» **PROBLEM TO SOLVE**
Every line containing the string "step" should be returned from the records.

» **GIVEN ENTRIES**
>>>>>

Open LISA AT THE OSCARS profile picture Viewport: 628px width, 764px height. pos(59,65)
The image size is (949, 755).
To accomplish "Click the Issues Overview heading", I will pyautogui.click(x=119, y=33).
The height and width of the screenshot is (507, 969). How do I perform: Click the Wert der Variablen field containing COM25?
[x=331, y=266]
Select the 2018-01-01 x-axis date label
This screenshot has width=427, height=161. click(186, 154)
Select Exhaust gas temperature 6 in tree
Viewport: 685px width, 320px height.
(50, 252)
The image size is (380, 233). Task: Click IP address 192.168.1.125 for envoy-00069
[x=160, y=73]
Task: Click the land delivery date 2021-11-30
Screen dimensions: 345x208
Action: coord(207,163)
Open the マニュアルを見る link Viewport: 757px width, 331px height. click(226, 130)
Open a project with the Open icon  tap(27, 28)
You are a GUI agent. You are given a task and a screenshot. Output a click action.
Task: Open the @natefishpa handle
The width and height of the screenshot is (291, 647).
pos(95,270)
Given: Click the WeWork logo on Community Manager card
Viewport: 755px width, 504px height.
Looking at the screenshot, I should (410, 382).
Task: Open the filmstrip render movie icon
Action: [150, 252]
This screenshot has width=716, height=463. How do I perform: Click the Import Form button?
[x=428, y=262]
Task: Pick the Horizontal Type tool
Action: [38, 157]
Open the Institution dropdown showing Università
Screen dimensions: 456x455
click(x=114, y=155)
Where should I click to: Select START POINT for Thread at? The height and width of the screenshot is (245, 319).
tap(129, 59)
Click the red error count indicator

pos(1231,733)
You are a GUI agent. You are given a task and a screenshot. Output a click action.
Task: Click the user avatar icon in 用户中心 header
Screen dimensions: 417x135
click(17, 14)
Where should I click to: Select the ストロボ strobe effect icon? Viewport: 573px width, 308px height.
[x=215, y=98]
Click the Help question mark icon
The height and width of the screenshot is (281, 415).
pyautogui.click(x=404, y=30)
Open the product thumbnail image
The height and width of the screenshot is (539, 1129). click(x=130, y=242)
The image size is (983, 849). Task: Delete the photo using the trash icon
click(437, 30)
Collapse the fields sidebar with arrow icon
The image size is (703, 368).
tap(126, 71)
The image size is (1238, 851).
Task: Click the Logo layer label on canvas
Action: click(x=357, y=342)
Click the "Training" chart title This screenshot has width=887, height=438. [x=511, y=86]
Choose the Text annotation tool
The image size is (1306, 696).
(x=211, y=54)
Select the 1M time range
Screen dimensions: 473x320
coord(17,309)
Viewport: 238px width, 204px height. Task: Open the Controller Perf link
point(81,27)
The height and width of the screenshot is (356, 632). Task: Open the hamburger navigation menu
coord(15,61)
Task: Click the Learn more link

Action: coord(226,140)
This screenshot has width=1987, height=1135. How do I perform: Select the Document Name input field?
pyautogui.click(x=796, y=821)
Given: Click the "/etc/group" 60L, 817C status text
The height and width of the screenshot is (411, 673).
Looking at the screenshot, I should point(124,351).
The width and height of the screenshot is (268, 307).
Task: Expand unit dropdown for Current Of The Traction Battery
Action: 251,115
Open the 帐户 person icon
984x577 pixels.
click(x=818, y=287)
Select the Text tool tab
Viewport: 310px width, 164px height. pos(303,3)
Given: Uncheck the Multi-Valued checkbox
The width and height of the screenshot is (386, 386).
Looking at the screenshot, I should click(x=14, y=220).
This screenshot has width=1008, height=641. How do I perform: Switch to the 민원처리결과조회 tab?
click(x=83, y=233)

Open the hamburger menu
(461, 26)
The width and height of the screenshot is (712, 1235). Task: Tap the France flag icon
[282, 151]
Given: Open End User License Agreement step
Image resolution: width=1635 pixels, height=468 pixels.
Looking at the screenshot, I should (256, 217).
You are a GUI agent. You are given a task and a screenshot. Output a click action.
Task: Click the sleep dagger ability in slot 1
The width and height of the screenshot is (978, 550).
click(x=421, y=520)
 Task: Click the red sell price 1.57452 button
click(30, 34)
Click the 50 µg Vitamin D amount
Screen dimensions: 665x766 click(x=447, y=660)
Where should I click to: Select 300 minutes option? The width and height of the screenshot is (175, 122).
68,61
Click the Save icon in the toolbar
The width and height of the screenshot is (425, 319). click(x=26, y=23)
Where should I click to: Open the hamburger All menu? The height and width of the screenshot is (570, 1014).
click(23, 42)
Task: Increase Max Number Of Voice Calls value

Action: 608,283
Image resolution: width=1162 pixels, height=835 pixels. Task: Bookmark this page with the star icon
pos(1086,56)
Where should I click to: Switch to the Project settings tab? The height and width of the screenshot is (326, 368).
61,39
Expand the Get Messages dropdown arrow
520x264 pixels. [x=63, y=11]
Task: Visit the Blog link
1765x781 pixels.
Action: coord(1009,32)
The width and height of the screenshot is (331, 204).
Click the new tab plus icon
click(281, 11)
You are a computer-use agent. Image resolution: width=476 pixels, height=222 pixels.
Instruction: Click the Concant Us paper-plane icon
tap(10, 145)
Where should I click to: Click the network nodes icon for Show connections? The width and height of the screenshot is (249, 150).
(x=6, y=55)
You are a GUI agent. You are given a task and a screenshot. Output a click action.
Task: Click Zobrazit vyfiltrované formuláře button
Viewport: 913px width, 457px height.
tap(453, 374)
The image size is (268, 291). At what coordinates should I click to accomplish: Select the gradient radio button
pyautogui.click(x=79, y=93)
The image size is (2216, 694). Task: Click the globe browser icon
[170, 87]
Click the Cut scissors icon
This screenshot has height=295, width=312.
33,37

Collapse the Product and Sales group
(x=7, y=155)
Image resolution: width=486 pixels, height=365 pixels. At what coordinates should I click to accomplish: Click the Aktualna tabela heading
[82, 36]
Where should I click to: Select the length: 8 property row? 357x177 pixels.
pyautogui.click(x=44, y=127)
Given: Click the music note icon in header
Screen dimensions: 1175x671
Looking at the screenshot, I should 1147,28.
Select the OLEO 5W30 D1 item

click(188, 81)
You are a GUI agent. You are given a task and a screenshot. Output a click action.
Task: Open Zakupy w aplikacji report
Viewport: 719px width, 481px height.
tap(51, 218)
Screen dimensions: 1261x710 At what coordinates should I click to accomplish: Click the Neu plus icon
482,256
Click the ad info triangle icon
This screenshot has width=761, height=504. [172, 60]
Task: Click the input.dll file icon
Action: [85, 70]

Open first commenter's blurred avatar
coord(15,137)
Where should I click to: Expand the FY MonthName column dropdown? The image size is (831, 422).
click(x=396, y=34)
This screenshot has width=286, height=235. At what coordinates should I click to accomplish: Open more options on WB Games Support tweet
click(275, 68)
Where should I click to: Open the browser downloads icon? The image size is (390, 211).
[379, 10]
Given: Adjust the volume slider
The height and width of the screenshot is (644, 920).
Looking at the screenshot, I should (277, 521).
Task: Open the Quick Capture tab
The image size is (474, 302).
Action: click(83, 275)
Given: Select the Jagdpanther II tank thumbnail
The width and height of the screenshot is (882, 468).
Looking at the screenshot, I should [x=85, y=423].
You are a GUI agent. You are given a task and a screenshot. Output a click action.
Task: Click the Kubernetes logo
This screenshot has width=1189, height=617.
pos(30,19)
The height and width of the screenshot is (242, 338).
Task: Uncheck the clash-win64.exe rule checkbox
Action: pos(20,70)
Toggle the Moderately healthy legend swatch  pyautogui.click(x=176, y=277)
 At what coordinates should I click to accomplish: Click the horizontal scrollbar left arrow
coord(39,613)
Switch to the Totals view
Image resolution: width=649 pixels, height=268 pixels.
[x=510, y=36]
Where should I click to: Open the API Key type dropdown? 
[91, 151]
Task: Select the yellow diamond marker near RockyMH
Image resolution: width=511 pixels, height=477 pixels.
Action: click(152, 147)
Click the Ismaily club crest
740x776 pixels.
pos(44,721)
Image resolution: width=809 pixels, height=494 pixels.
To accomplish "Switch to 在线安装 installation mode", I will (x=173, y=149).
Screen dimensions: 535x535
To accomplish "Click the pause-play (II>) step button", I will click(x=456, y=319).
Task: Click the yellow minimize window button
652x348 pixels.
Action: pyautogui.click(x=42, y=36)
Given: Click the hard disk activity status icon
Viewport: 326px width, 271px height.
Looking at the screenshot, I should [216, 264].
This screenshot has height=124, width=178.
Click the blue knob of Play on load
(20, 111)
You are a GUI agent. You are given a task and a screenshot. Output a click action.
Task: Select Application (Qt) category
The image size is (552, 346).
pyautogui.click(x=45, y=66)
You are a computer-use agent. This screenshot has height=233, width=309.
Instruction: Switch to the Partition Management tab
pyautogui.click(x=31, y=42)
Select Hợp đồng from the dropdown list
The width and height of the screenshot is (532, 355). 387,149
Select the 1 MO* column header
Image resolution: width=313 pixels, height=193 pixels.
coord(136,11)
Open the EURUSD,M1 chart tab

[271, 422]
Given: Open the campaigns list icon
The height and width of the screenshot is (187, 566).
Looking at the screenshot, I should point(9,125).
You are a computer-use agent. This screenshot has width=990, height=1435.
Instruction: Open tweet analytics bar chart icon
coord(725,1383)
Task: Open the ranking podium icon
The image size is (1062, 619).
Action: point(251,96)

<<<<<

» **OUTPUT**
Given: Open End User License Agreement step
To accomplish "Click the pause-play (II>) step button", I will click(x=456, y=319).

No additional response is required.